Annuities have a terrible reputation. Rather than incorporating them into retirement plans to solve specific problems for investors, some salespeople overstated their features and benefits—selling them as ‘strategies’ rather than tactics. Writing in ThinkAdvisor, RetireOne CEO David Stone says this semantic difference is important.
These are complex instruments that help investors achieve important goals, but to think of them as ‘strategies’ overemphasizes the role they may plan in a larger plan.
Often, by the time an investor is aware of what they’ve been sold, and how they may have been misled about the problems the annuity may solve for them, it may be too late to do anything. Surrender penalties (common in many annuities sold for commission) can lock an investor’s money up for 7 or more years, leaving them feeling angry and betrayed.

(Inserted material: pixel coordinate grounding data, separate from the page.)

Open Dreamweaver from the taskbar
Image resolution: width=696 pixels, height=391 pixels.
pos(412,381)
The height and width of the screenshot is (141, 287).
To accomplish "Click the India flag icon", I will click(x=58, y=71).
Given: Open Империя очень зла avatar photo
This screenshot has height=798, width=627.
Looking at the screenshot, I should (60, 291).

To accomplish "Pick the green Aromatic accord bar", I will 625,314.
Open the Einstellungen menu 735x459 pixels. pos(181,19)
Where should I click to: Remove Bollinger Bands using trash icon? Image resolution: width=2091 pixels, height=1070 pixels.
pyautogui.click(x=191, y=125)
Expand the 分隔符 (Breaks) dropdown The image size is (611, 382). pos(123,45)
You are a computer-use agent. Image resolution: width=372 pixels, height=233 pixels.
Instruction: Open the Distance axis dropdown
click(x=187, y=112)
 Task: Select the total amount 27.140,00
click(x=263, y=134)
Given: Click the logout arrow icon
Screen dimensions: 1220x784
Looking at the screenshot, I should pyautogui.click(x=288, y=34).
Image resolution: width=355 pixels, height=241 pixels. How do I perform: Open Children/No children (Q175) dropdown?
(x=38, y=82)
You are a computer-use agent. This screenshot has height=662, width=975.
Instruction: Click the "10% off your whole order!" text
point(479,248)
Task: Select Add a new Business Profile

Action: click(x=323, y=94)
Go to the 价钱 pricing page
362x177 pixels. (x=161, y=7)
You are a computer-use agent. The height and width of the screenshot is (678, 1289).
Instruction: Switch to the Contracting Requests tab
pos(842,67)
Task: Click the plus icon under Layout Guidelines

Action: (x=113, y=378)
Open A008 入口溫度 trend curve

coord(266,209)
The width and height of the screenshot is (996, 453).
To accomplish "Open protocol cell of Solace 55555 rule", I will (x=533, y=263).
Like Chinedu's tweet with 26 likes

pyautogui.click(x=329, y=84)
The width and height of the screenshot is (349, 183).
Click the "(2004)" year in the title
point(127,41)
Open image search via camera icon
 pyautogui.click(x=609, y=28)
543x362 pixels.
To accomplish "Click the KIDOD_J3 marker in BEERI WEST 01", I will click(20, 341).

The problem isn’t always that what an annuity can do is overpromised, but that the transaction may have been predicated on a misunderstanding. Selling anything to a consumer knowing that they are making the decision because they expressly don’t understand how it works is unethical.
What’s bad about annuities isn’t the annuities themselves. What’s bad about annuities is how they’ve been sold, and how their sales have been incentivized. Just as people have confused ‘strategies’ with ‘tactics,’ annuities have all been indicted because of their association with bad actors.
A new generation of no-load offerings have come to market, and competition among insurers promises to keep improving them. It’s time to think differently about how they may function in wealth management.